* _Work instructions_
Lines from the one containing "Screen dimensions: 898x608" through the final line of the records below are needed, copied exactly, with no pictures.
*** Material to process ***
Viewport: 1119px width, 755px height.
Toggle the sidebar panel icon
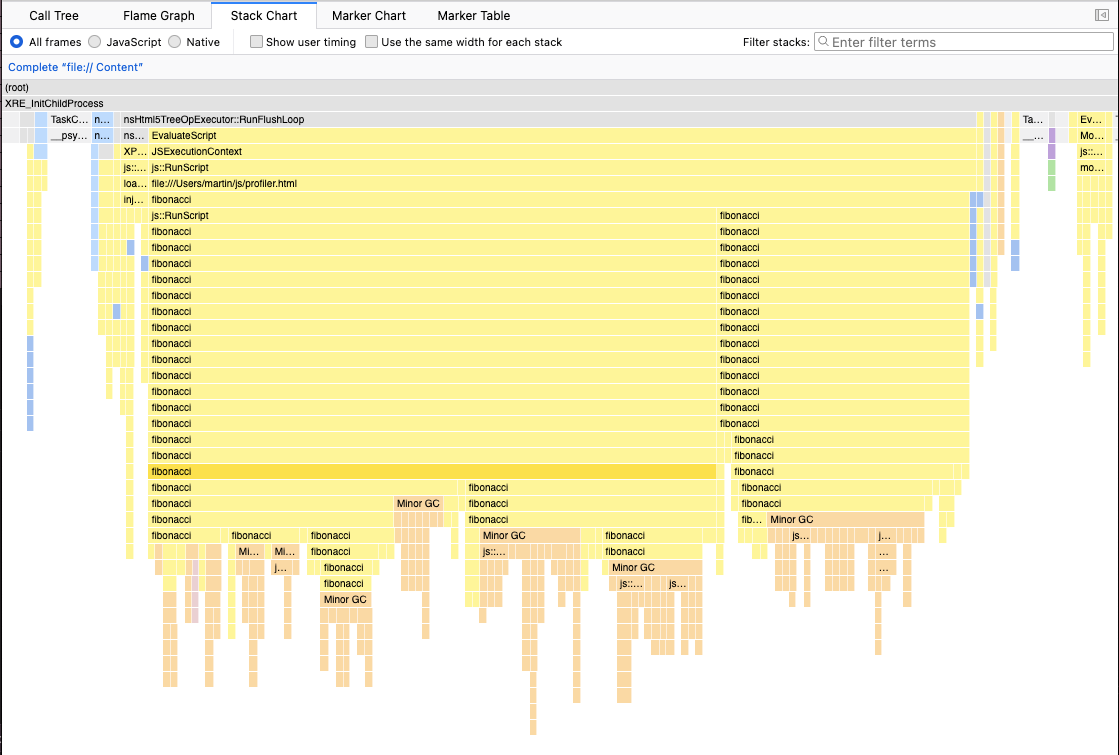tap(1102, 15)
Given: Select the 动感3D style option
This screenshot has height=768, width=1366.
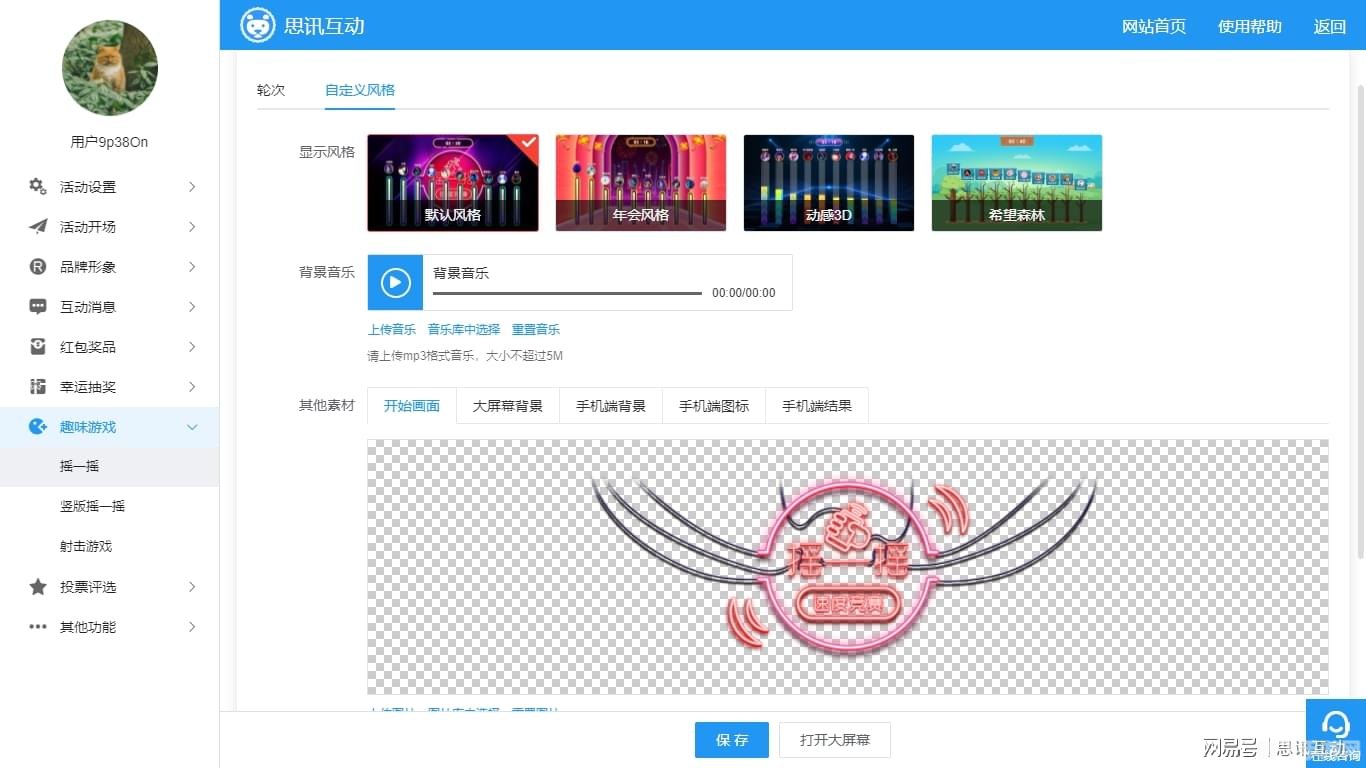Looking at the screenshot, I should coord(828,182).
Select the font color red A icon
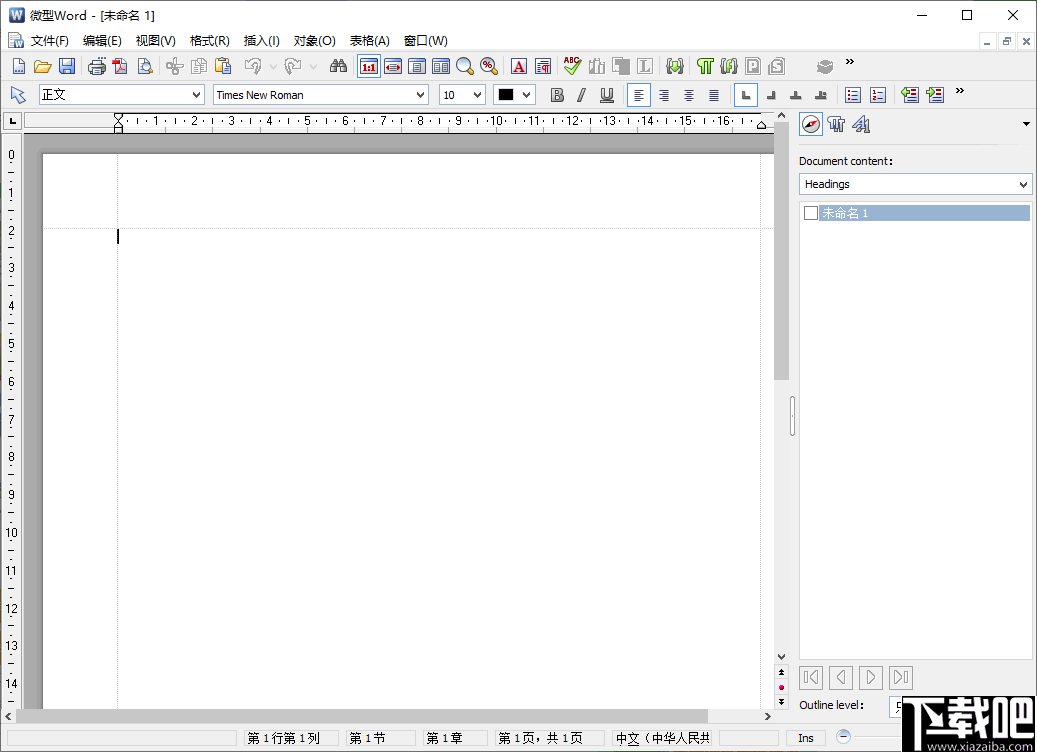 coord(519,66)
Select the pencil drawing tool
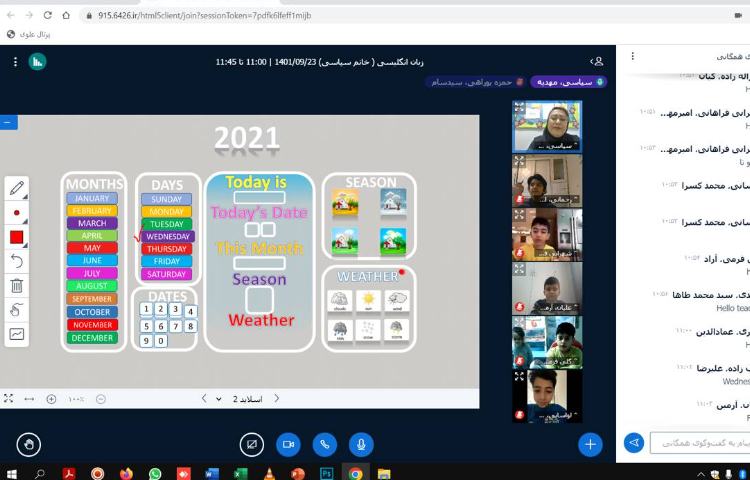This screenshot has width=750, height=480. [16, 189]
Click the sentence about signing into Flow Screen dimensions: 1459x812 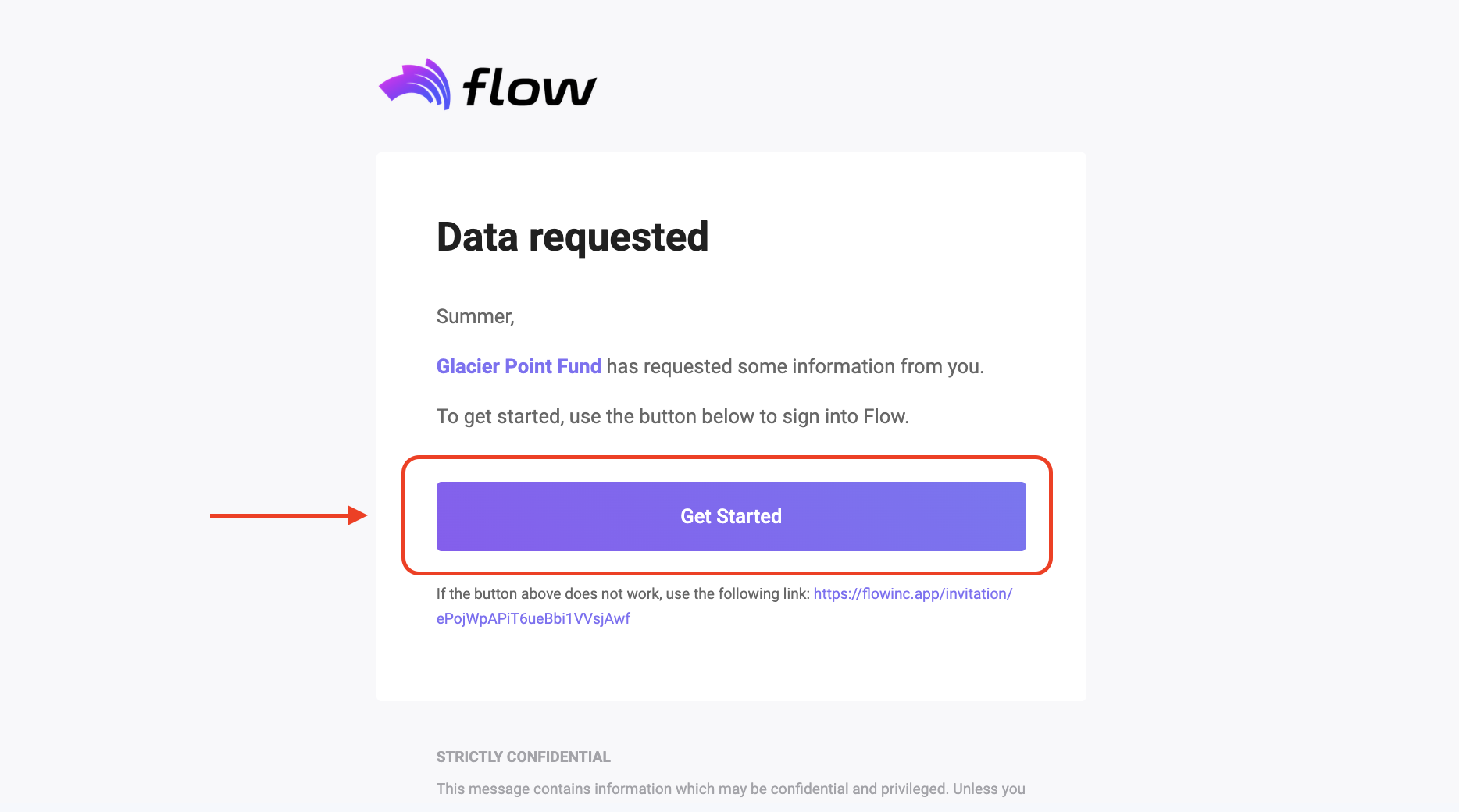click(672, 416)
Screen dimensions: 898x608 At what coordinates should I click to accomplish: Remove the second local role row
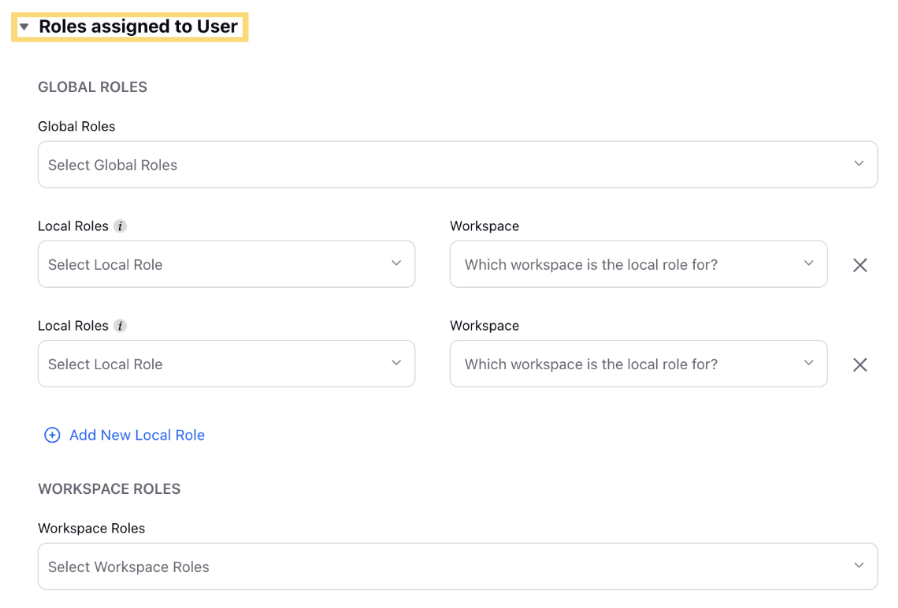pos(860,365)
***
* _Your solution_
Screen dimensions: 898x608 At what coordinates should I click to accomplish: Remove the second local role row
pos(860,365)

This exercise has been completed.